EXERCISE PROMPT ▸
Repeat, please, exactly the lines from the one that has "Click the Transportslag label on the map" through the end of the records below, with pictures dropped.

(Beginning of INPUT RECORDS)

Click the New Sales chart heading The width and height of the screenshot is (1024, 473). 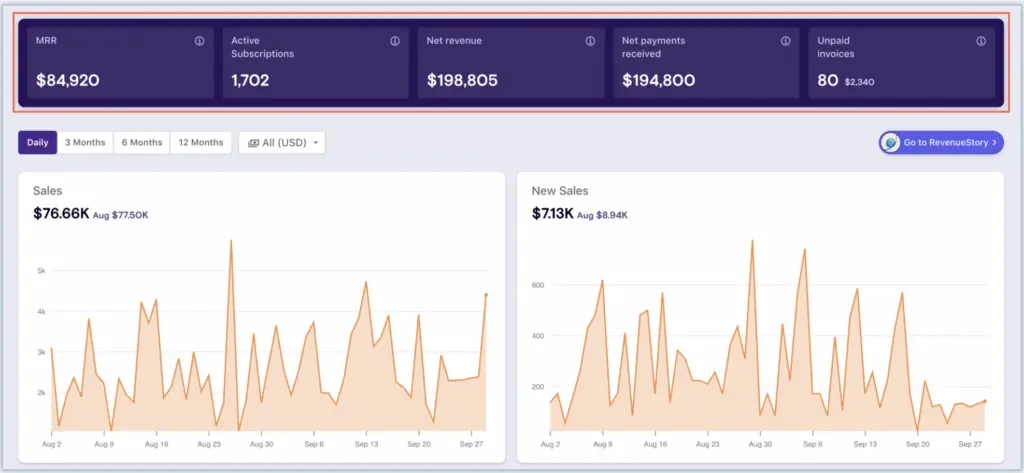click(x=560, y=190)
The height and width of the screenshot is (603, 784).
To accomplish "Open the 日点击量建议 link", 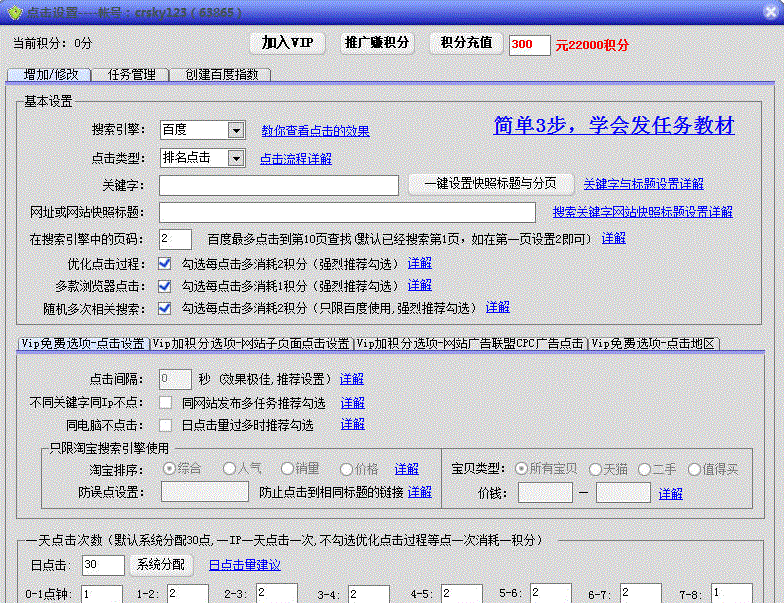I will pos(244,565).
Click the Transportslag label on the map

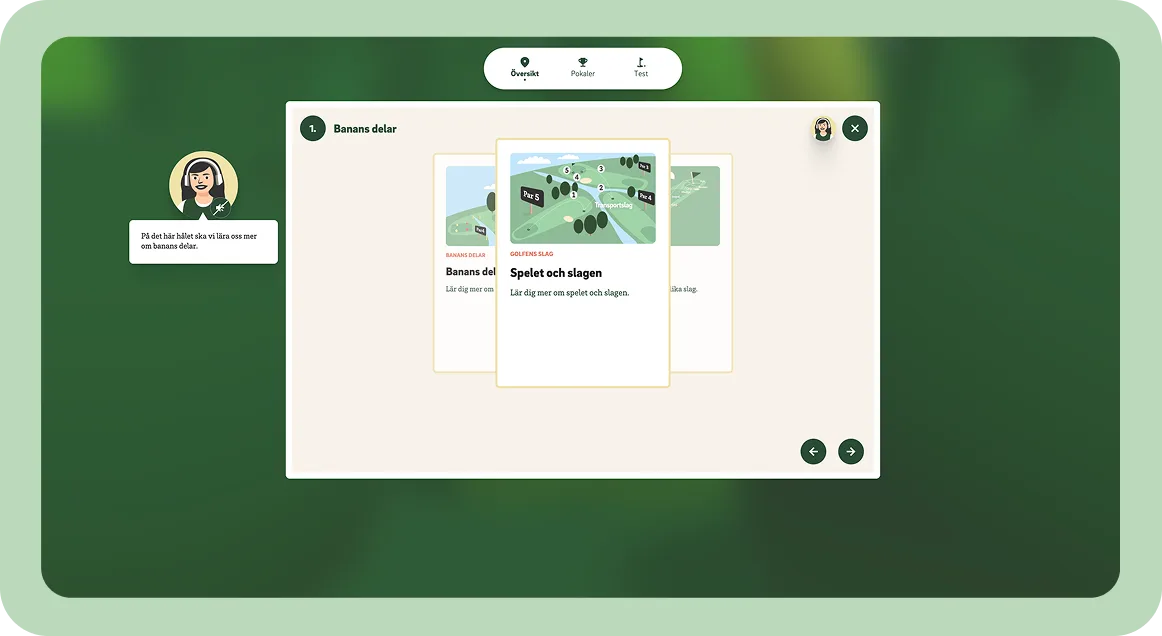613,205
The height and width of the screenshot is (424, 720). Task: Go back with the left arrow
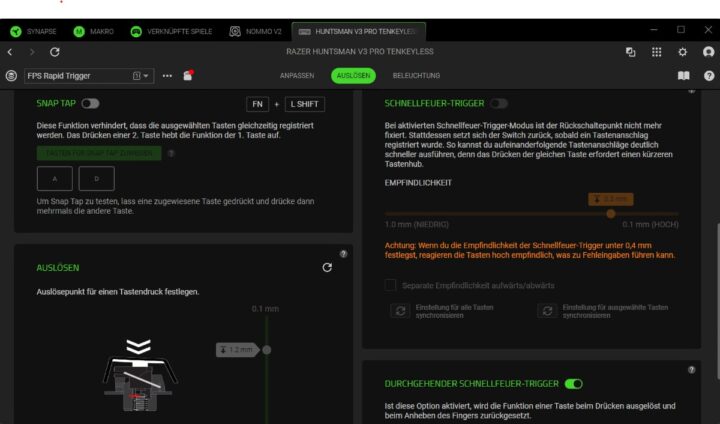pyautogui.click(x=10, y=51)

(End of INPUT RECORDS)

TASK RESPONSE ▸
Click the Transportslag label on the map

613,205
The height and width of the screenshot is (424, 720). Task: Go back with the left arrow
pyautogui.click(x=10, y=51)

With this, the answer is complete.